Respirando fundo, Sitri olhou ao redor da sala e então levou o dedo indicador aos lábios.

Ela disse:

— Isso não tem a ver com talento ou qualquer outra coisa; e não se limita à Lucia. O motivo pelo qual meu irmão mais velho—Ansem—Krai e os outros Grievers têm um nível ligeiramente maior do que todos aqui é por causa dos desafios que enfrentamos—suamos um pouco mais, sangramos um pouco mais, derramamos um pouco mais de lágrimas do que vocês. Não me diga que vão reclamar de uma provação que Caçadores muito mais jovens já superaram.

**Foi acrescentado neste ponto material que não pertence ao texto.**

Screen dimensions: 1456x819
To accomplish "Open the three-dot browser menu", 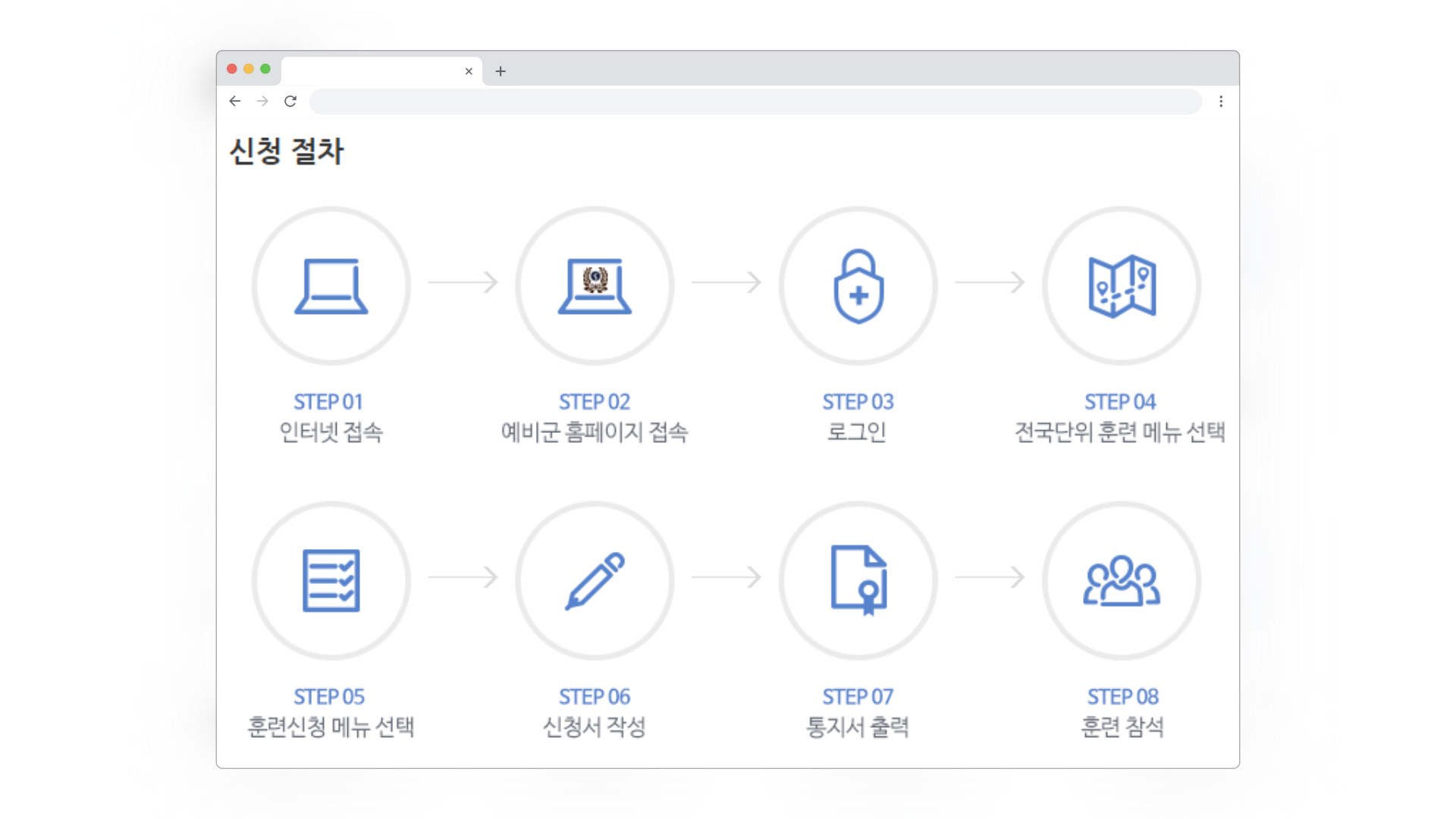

...Eloquente como sempre. Bem, não que eu tenha derramado uma única gota de sangue, suor ou lágrima...

Após ouvir seu discurso, Lápis permaneceu em silêncio por um tempo antes de finalmente falar, com um olhar carregado de significado:

— Hmmmm? E eu achava que humanos precisavam de um talento extraordinário só para chegar perto do poder de um Espírito Nobre. Mas parece que Lucia foi o resultado de um treinamento severo demais. Impressionante! Agora eu a quero ainda mais, Krai Andrey.

Claro... Ela é minha querida irmãzinha. Mas talvez eu devesse reduzir a quantidade de Relíquias no meu arsenal...?

O talento mágico de Lucia já havia se manifestado desde o início. Talvez, entre nós, os seis membros fundadores dos Grieving Souls, ela tenha sido a mais talentosa. E era por isso que eu nunca havia pensado muito nisso, mas ao ver essa situação lamentável diante de mim, talvez Lucia também estivesse sofrendo bastante sem que eu percebesse.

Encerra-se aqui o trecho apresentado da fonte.